Le Bitcoin est tombé en dessous de la barre des 62 000 $ après que le président américain Donald Trump a menacé d'une nouvelle série de frappes militaires contre l'Iran, faisant craindre une intensification du conflit.
Selon le président Trump, s'exprimant lors du Sommet de l'OTAN à Ankara, les États-Unis sont susceptibles de lancer d'autres frappes contre l'Iran plus tard ce soir, après avoir mené des opérations militaires la veille au soir. Ces commentaires sont intervenus peu après qu'il a déclaré que le protocole d'accord entre Washington et Téhéran était effectivement terminé, accusant l'Iran de violer l'accord.
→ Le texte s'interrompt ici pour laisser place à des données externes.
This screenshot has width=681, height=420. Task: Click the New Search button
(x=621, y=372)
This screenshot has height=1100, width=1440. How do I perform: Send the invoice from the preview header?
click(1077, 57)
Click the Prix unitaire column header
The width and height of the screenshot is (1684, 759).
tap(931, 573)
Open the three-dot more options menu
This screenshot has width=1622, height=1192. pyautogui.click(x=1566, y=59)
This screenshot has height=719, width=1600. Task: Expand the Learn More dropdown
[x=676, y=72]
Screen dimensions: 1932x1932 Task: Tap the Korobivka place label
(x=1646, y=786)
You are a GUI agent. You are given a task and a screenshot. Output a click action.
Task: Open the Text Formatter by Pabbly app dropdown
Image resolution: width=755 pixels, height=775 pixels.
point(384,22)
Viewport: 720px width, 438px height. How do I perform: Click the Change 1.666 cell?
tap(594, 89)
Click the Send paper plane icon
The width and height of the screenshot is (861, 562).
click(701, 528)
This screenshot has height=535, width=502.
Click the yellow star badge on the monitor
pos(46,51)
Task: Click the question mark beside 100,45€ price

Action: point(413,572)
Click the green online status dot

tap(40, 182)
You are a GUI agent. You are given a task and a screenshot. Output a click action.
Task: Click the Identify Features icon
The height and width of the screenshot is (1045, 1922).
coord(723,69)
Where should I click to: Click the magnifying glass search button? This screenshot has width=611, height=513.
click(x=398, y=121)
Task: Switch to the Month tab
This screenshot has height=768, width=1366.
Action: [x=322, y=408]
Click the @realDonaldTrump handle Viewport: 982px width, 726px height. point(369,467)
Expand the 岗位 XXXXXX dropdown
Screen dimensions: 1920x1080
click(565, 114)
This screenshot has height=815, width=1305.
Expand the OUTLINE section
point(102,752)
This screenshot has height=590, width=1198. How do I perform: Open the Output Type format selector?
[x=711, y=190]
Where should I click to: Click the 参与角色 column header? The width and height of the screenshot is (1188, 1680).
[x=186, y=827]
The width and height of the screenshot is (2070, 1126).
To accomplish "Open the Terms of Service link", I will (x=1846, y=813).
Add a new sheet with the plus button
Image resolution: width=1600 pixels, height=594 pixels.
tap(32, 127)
Trump a soutenu que l'Iran avait manqué à plusieurs reprises aux engagements pris lors des négociations. Il a affirmé que les responsables iraniens acceptaient souvent des propositions à huis clos avant de nier publiquement que ces discussions avaient eu lieu.
Réitérant sa position de longue date sur le programme nucléaire de Téhéran, le président a déclaré que l'Iran ne devait pas être autorisé à obtenir une arme nucléaire et a décrit le pays comme une force déstabilisatrice à long terme au Moyen-Orient.
Les marchés crypto ont réagi alors que les investisseurs réévaluaient le risque géopolitique. Le Bitcoin est tombé en dessous du seuil psychologique de 62 000 $ après avoir négocié au-dessus de 63 000 $ plus tôt dans la journée, laissant la plus grande cryptomonnaie du monde en baisse de plus de 2 % par rapport à son plus haut intrajournalier.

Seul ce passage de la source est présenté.